- _Data extract_:
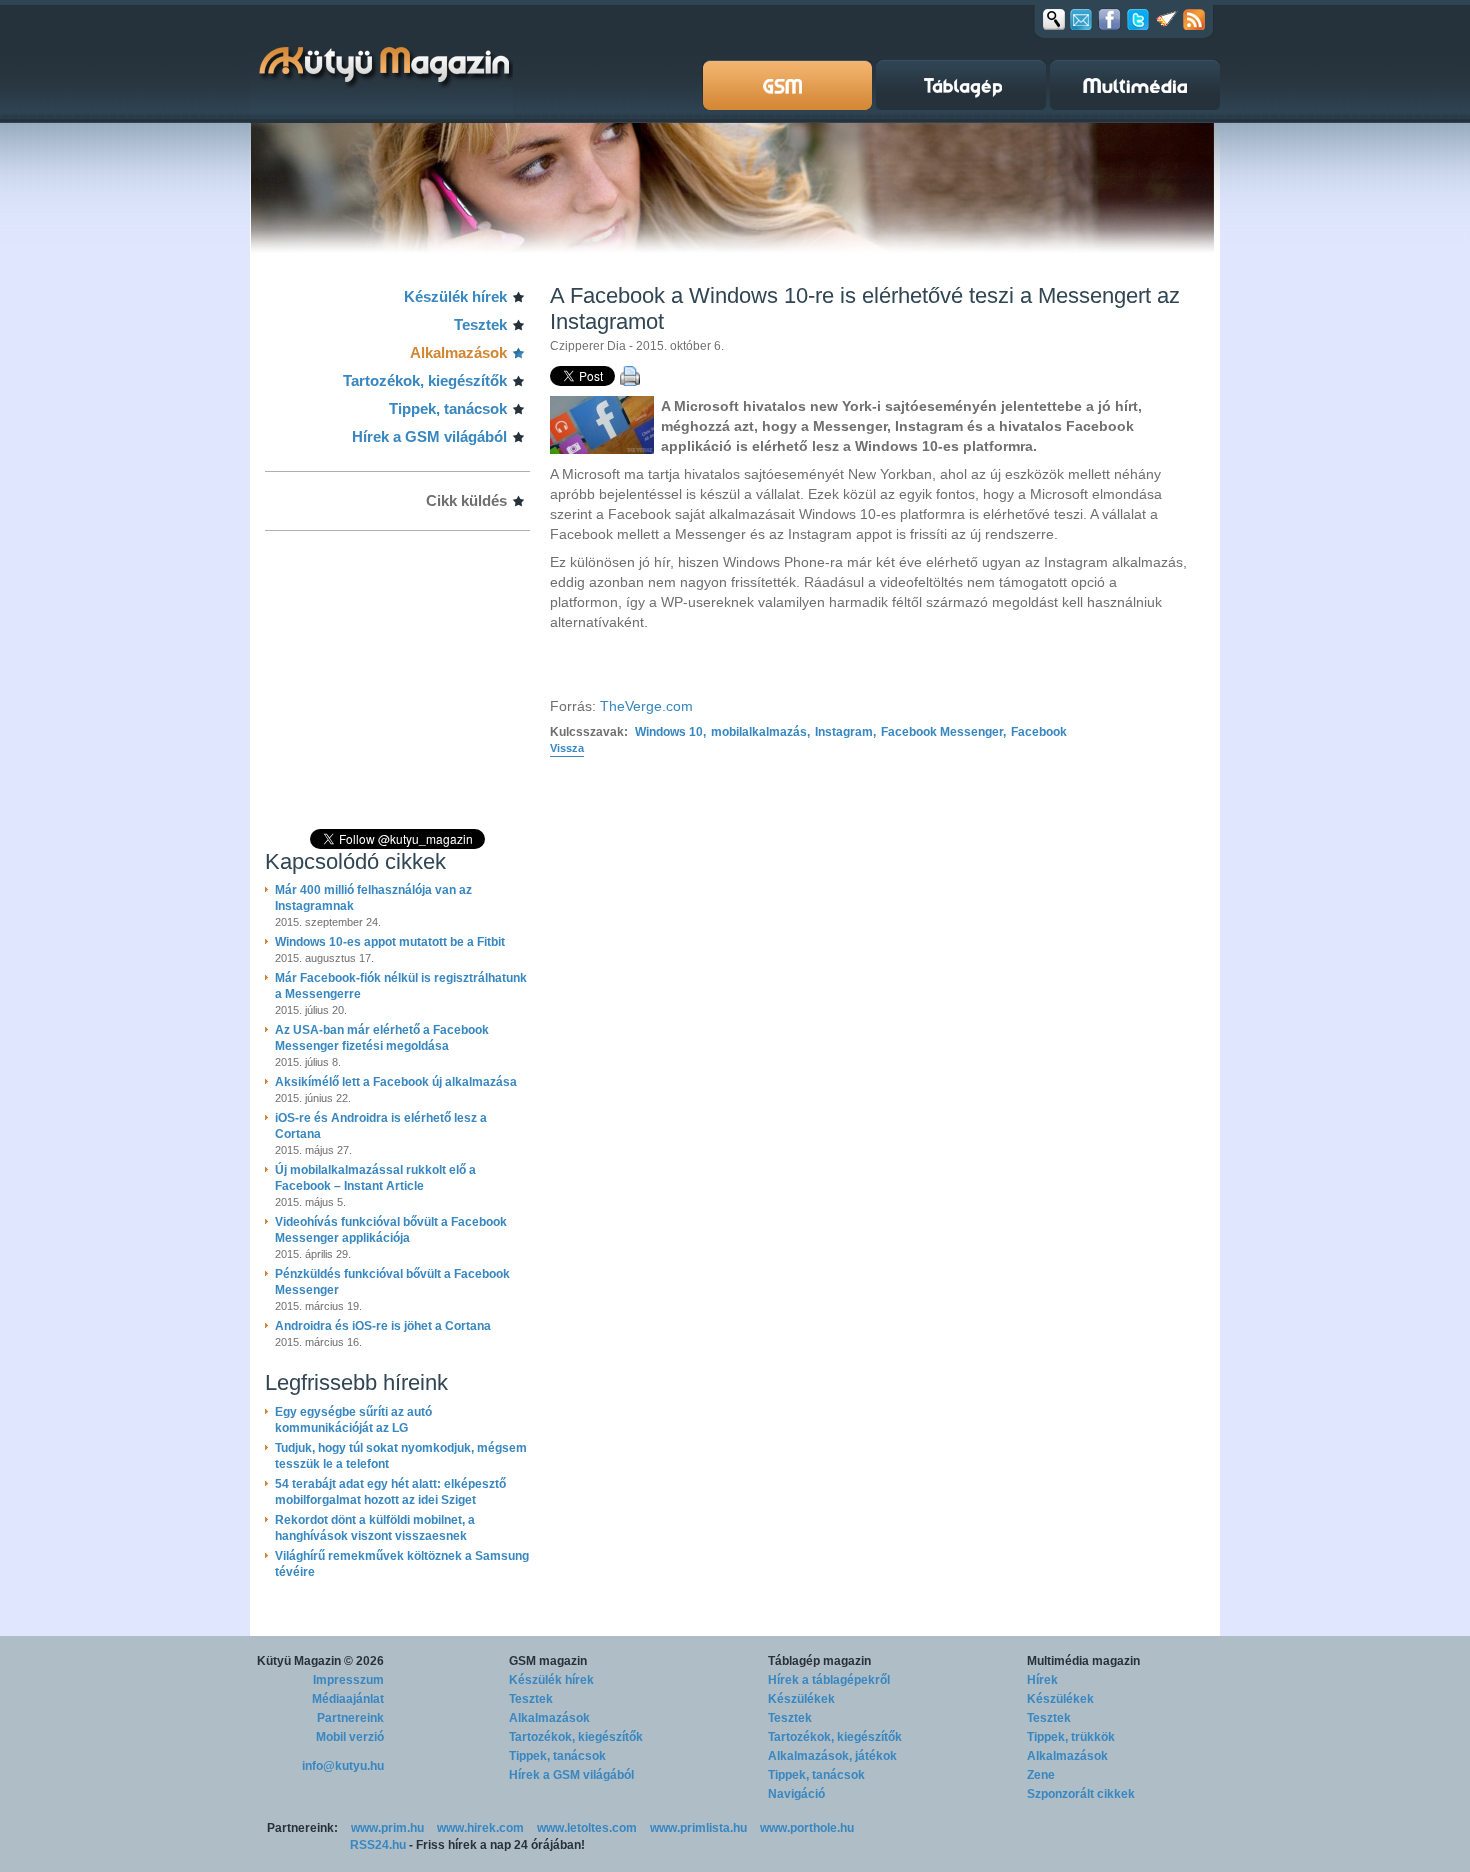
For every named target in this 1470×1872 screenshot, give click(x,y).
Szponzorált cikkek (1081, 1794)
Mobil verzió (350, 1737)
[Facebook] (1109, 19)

* * *

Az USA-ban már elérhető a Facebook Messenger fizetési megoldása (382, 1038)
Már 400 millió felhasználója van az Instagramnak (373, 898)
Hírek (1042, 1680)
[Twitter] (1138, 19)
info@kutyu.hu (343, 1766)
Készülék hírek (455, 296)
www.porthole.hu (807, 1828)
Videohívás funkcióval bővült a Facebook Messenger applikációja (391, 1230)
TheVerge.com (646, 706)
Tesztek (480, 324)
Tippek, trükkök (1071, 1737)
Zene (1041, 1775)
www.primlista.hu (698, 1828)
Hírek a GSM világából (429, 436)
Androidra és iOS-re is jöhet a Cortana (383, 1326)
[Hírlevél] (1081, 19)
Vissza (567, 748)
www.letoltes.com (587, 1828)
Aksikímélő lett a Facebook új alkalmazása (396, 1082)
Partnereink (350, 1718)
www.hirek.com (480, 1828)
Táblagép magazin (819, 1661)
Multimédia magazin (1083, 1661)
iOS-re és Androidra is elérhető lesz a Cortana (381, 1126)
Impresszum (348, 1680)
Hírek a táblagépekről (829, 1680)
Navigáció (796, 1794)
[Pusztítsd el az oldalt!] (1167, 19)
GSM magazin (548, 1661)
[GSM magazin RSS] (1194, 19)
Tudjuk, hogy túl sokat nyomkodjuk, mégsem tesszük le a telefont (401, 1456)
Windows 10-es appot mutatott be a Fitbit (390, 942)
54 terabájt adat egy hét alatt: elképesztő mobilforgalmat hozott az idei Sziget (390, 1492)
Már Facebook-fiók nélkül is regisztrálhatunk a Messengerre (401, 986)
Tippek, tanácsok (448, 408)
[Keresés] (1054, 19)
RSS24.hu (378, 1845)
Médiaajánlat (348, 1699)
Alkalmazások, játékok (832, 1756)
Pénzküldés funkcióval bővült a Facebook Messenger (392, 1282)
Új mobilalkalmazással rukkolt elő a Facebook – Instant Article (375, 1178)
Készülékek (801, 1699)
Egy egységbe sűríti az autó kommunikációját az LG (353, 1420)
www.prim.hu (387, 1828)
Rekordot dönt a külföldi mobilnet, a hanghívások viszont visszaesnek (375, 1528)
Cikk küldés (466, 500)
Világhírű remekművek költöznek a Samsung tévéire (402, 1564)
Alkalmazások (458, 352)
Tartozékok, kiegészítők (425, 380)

- _Task directions_: What is the number of lines in the entries above that contain the word "Androidra"? Answer with that number only.

- _Task output_: 2